The Case Against Lawyers: How the Lawyers, Politicians, and Bureaucrats Have Turned the Law into an Instrument of Tyranny -- and What We as Citizens Have to Do About It FROM OUR EDITORS
Visiting the United States in the mid-1850s, Frenchman Alexis de Tocqueville feared that Americans had ceded their own decision making to a lawyer-controlled authority. Court TV's Catherine Crier thinks that the current state of American justice fulfills de Tocqueville's dire prediction. A former lawyer and judge herself, Crier marshals arguments to prove that our litigation-crazed society feeds lawyers and starves the supposed recipients of billion-dollar judgments. This powerful brief makes ideal jury duty reading.
FROM THE PUBLISHER
THE EMMY AWARD-WINNING HOST OF COURT TV'S "CATHERINE CRIER LIVE" DESCRIBES AN AMERICAN LEGAL SYSTEM DANGEROUSLY OUT OF CONTROL – AND FINDS THE LAWYERS GUILTY AS CHARGED.

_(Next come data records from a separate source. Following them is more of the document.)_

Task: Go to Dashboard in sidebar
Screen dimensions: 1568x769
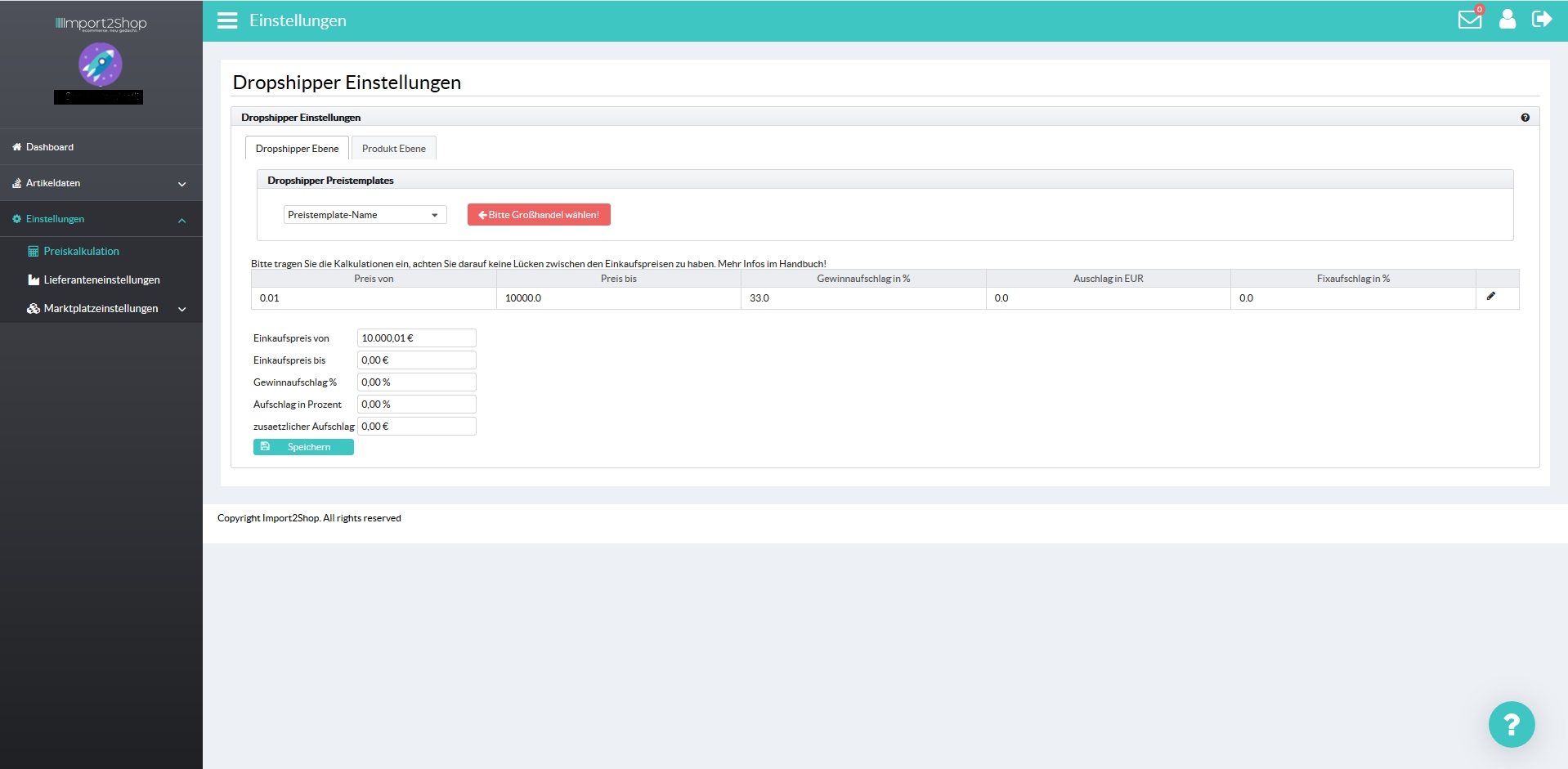Action: click(50, 147)
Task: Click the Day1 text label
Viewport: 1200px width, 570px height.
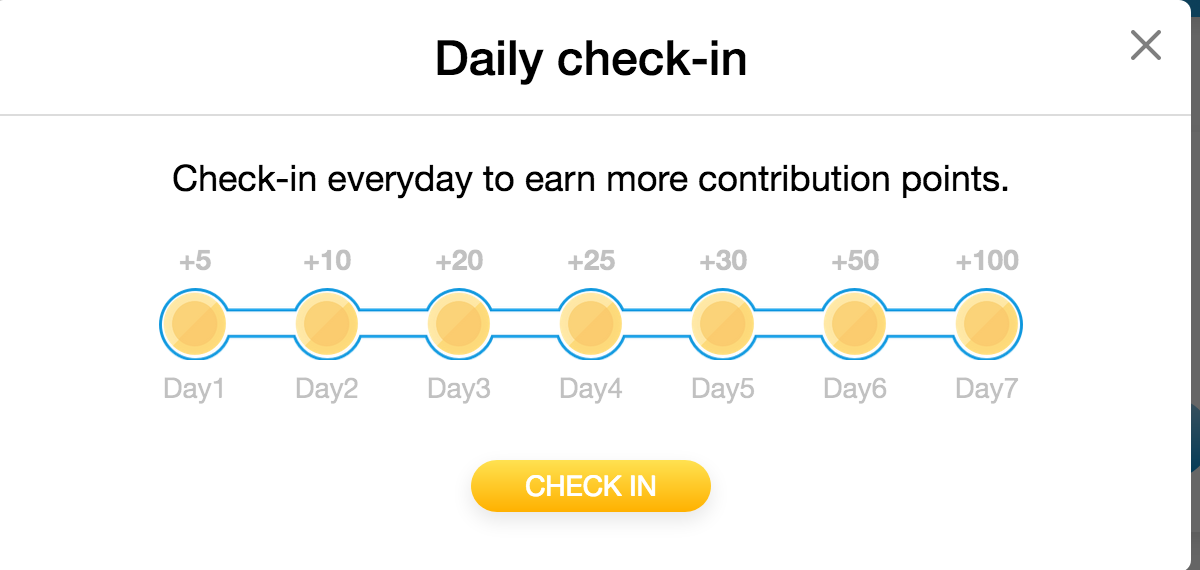Action: point(194,388)
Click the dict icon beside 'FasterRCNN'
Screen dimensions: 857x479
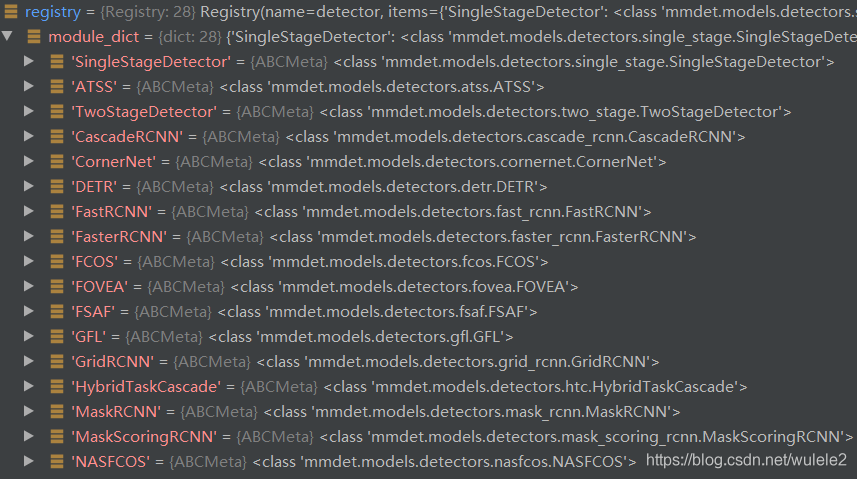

As a child, Catherine Crier was enchanted by film portrayals of crusading lawyers like Clarence Darrow and Atticus Finch. As a district attorney, private lawyer, and judge herself, she saw firsthand how the U.S. justice system worked – and didn't. One of the most respected legal journalists and commentators today, she now confronts a profoundly unfair legal system that produces results and profits for the few – and paralysis, frustration, and injustice for the many. Alexis de Tocqueville's dire prediction in Democracy in America has come true: We Americans have ceded our responsibility as citizens to resolve the problems of society to "legal authorities" – and with it our democratic freedoms.
The Case Against Lawyers is both an angry indictment and an eloquent plea for a return to common sense. It decries a system of laws so complex even the enforcers – such as the IRS – cannot understand them. It unmasks a litigation-crazed society where billion-dollar judgments mostly line the pockets of personal injury lawyers. It deplores the stupidity of a system of liability that leads to such results as a label on a stroller that warns, “Remove child before folding.” It indicts a criminal justice system that puts minor drug offenders away for life yet allows celebrity murderers to walk free. And it excoriates the sheer corruption of the iron triangle of lawyers, bureaucrats, and politicians who profit mightily from all thisinefficiency, injustice, and abuse.
The Case Against Lawyers will make readers hopping mad. And it will make them realize that the only response can be to demand change. Now.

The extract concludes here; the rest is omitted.